Metroland's $5m Kgrind Investment Not A Done Deal
Sydney Morning Herald
Wednesday August 9, 2000
Property developer Metroland has advised shareholders it is yet to make a decision on whether to proceed with a $5 million investment in Internet content provider KGrind, contradicting comments by KGrind management that the rescue deal was done.
Metroland said it had provided a $1 million loan last week half of which has already been spent to the former youth-oriented broadband venture. The loan is secured against KGrind assets and, should Metroland decide not to proceed, will be converted into equity of 15 to 20 per cent.
Metroland director Mr Frank Shien said a decision on whether to take a controlling 51 per cent would be made by Friday.
On Monday, KGrind sacked 39 staff and announced the departure of company founder and chief executive Mr Jon Peters.
``The decision of Mr Peters to resign, and the decision to discontinue the updating of the youth portal, is viewed by Metroland as part of the necessary restructuring," Mr Shien said.

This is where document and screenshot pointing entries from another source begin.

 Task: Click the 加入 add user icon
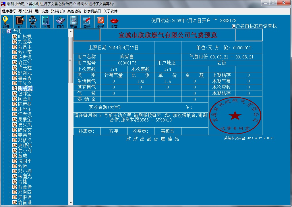tap(20, 21)
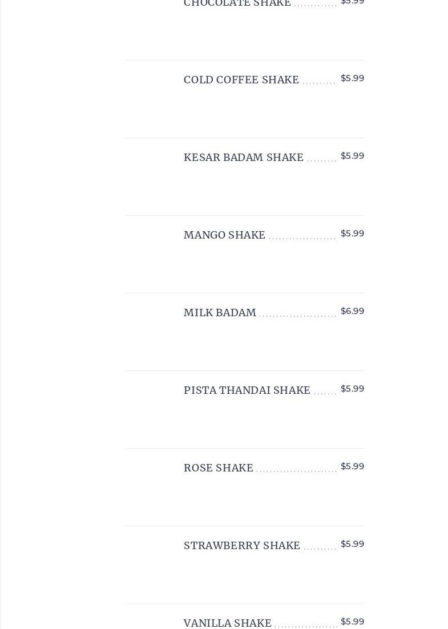Open the Kesar Badam Shake item
The height and width of the screenshot is (629, 448).
[x=244, y=158]
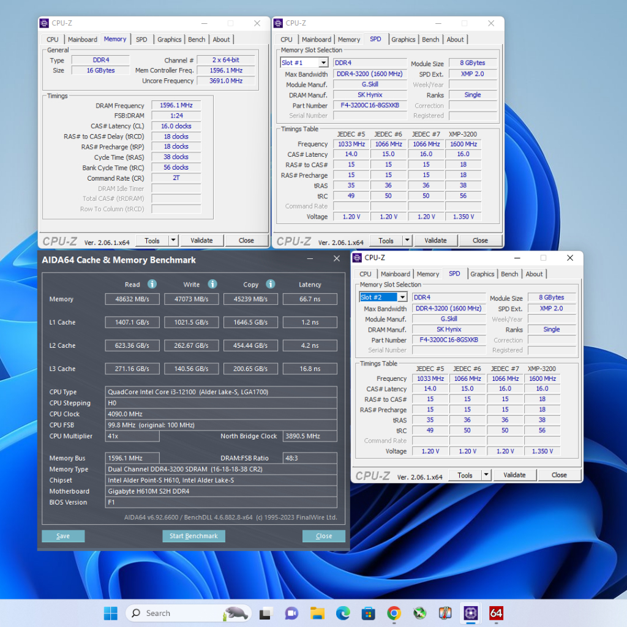
Task: Open the Bench tab in bottom CPU-Z window
Action: click(x=509, y=274)
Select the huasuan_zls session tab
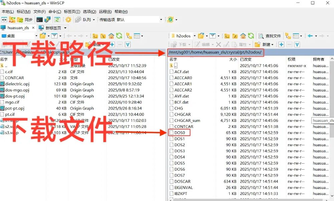Viewport: 334px width, 201px height. click(18, 28)
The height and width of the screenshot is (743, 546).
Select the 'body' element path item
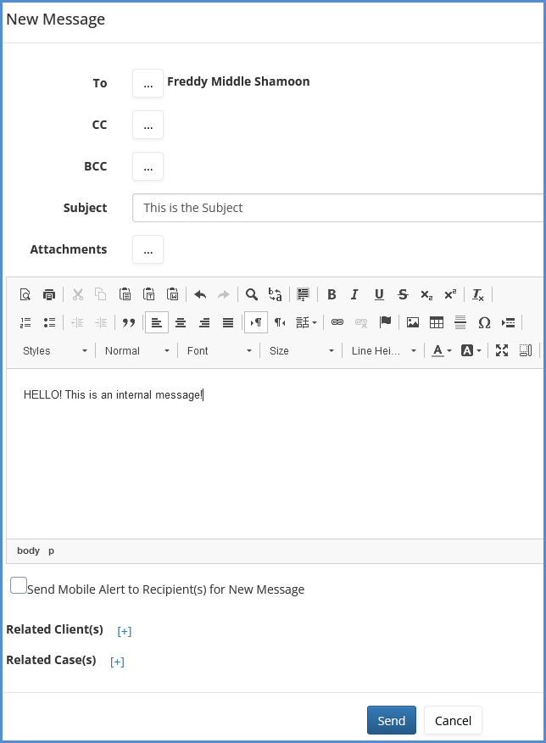pyautogui.click(x=28, y=550)
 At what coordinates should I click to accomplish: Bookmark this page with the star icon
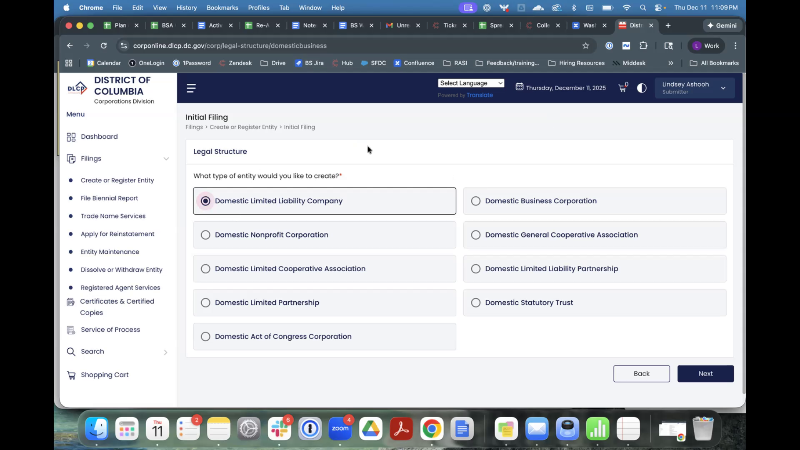click(x=586, y=46)
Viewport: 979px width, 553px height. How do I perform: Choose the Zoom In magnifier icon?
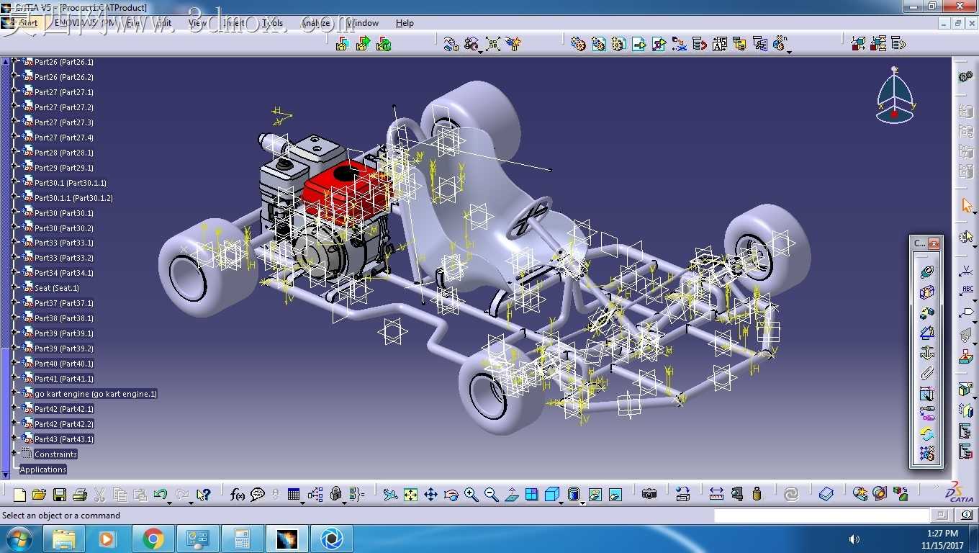click(471, 494)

The restructure had seen KGrind's expenses cut from $1 million to $360,000 a month, he said.
Through Metroland's relationship with Union Pacific, KGrind had secured contracts with Malaysian companies that should see the company, now a business-to-business Web services provider, break even as soon as September, he said.
Mr Shien said a meeting would be held with KGrind's initial venture capital providers, who had poured in $10 million, including a $2.3 bridging loan, to discuss a restructure of the board.
The KGrind board at present includes Macquarie Technology's Mr Bill Bartee and AMWIN's Mr Paul Riley.